6x9, 27 Nisan'da Android, iOS ve Samsung Gear VR'da kullanıma sunuldu. Guardian web sitesinde birçok destekleyici öykü, SSS ve diğer içeriğin bulunduğu bir merkez sayfa da buna eşlik etti. 6x9'u tanıtmak için, ekip ayrıca New York'taki Tribeca Film Festivali'nde sergiledikleri bir enstalasyon hazırladı. 6x9 projesini geliştirme ve kullanıma sunma deneyimini yaşamış olan Francesca, Cannes'daki izleyicilere gazeteciliği sanal gerçekliğe döndürme hakkında edindiği bazı dersleri aktardı:
- İzleyiciyi bu sanal gerçeklik dünyasına neden yerleştirdiğinizi düşünün: İzlemesini mi yoksa katılmasını mı istiyorsunuz
- Deneyim etkileşimli olacaksa, doğru kullanıcı arayüzünü oluşturmak için gereken zamanı ayırın.

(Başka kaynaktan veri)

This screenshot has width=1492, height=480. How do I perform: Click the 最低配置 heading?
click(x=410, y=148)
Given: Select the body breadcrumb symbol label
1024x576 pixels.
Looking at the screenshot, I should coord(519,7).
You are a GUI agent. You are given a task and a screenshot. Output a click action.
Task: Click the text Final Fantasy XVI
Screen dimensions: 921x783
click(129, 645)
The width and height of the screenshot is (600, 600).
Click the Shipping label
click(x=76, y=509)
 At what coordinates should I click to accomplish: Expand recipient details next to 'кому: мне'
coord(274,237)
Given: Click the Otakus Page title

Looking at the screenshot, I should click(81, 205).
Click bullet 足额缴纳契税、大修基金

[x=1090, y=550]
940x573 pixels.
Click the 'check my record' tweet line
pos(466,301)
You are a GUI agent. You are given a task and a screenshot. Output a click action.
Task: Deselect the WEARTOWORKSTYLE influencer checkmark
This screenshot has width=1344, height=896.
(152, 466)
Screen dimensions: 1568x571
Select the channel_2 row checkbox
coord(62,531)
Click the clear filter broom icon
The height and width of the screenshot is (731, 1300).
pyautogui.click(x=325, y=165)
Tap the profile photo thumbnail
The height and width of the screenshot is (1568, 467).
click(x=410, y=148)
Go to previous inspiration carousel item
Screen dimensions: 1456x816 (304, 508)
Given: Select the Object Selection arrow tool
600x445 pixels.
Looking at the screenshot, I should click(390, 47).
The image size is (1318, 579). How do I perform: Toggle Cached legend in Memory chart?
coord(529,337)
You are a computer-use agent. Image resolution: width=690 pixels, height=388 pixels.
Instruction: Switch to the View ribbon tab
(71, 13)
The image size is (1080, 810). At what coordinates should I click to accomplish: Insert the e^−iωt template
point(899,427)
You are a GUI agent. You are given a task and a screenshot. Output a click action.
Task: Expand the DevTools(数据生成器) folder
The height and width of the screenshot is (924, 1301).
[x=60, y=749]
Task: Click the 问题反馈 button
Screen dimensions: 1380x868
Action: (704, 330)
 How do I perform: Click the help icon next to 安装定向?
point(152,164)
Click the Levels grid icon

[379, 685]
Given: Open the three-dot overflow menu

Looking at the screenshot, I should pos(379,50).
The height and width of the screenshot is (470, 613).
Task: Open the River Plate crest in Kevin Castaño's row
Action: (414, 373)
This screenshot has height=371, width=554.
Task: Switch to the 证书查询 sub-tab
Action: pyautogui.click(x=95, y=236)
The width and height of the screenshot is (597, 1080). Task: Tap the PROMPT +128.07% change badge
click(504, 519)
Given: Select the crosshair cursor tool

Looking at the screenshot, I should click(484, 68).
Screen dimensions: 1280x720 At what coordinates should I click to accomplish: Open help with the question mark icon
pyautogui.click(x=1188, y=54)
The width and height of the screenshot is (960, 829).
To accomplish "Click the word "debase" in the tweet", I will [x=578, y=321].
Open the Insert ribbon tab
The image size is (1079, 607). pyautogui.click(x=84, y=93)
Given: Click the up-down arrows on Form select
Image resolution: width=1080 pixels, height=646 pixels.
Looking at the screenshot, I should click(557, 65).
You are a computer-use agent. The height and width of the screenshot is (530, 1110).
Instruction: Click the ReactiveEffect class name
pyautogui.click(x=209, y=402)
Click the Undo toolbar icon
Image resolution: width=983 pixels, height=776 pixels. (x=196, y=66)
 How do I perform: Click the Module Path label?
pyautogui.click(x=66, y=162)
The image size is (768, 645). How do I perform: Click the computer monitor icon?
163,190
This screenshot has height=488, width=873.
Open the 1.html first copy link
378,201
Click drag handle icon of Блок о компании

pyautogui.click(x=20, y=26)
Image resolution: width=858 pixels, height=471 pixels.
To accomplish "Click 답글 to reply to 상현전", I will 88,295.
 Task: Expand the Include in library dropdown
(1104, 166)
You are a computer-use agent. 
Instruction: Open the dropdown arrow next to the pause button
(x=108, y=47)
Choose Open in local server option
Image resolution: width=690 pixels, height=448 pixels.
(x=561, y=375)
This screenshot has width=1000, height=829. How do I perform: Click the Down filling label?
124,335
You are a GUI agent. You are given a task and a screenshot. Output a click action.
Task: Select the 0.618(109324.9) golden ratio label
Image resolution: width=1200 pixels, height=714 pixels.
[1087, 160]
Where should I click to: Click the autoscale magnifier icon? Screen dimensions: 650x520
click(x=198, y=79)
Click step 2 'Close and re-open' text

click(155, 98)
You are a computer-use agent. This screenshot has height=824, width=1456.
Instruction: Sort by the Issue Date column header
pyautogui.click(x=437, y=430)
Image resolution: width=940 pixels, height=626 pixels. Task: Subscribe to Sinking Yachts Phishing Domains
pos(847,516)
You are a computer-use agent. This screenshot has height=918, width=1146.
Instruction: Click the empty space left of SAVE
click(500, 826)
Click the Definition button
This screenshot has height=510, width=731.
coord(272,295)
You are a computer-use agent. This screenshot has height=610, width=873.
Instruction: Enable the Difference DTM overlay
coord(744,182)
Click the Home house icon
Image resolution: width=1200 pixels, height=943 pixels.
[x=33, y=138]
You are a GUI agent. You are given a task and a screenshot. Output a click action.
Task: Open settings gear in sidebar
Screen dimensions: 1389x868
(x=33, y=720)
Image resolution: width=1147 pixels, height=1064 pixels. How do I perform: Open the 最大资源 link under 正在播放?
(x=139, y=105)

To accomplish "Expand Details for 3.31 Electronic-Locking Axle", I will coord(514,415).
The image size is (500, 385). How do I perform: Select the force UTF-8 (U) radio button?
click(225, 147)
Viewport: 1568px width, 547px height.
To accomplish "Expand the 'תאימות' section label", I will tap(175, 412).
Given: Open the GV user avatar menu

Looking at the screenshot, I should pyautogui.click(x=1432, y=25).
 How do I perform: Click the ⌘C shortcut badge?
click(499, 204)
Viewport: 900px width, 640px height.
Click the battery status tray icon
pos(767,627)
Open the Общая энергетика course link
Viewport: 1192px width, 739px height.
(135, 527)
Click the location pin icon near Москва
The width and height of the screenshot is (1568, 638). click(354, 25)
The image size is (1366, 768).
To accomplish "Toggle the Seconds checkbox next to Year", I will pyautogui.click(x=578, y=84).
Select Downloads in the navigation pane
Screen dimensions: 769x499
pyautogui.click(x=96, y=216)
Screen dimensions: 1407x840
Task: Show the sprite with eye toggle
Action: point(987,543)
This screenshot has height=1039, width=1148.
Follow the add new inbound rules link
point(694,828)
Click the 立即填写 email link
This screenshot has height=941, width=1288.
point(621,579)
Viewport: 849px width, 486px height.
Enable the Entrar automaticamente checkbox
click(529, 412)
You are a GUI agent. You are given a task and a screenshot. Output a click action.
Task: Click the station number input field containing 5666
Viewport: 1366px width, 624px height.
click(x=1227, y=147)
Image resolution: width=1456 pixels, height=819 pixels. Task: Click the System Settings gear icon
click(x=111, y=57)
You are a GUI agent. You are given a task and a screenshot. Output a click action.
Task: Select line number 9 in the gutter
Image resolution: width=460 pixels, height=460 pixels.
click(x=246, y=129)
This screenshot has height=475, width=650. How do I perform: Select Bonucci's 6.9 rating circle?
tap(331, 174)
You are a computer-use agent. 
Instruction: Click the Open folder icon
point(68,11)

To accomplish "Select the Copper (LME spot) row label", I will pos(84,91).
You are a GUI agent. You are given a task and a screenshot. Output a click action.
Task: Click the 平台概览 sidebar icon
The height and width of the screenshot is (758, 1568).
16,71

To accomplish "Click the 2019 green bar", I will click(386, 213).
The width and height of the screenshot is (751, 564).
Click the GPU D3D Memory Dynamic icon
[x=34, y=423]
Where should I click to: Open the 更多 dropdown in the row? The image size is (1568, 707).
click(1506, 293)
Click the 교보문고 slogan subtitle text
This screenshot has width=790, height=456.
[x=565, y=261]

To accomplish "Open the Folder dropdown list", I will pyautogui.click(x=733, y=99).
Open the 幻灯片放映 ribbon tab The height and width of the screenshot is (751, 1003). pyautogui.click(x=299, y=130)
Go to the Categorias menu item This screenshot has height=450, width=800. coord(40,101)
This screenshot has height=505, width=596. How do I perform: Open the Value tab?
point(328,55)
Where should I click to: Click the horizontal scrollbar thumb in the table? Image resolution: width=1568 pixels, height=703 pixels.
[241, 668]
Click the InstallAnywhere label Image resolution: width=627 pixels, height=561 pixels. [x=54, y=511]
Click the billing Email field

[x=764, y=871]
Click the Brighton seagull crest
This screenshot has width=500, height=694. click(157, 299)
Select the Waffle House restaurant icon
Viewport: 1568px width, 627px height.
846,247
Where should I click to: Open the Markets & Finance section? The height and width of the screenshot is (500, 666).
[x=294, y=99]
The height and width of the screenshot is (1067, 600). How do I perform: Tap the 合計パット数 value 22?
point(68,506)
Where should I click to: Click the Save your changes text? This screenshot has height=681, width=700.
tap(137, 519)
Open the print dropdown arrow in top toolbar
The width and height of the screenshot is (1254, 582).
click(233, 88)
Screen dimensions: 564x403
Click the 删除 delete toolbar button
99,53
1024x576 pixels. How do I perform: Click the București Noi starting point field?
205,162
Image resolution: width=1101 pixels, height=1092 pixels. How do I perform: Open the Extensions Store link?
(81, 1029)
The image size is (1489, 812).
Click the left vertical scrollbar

- Sanal gerçeklikte ses kullanmak, geleneksel filmlerdeki anlatıma eşdeğer bir etki sağlayabilir.
- Göz önüne alınması gereken etik yönler hakkında dikkatli olun. Sanal gerçeklik filmlerinde nelerin kabul edilebilir olduğuna ilişkin standartlar belirlenmiş değil, ancak deneyimler ısmarlama veya çıkar sağlamaya yönelik olduğu duygusunu vermemelidir.
- Kendinize inanın. Bir hikayenin nasıl anlatılması gerektiğine dair sezgilerinize güvenin.
Sanal gerçeklik sizi saran, deneyimlenmesi açıklanmasından daha kolay bir ortam. Francesca'nın filminin ne kadar güçlü olduğuna şahit olmak için, telefonunuzu bir Google Cardboard'a yerleştirin ve kendi gözlerinizle görün.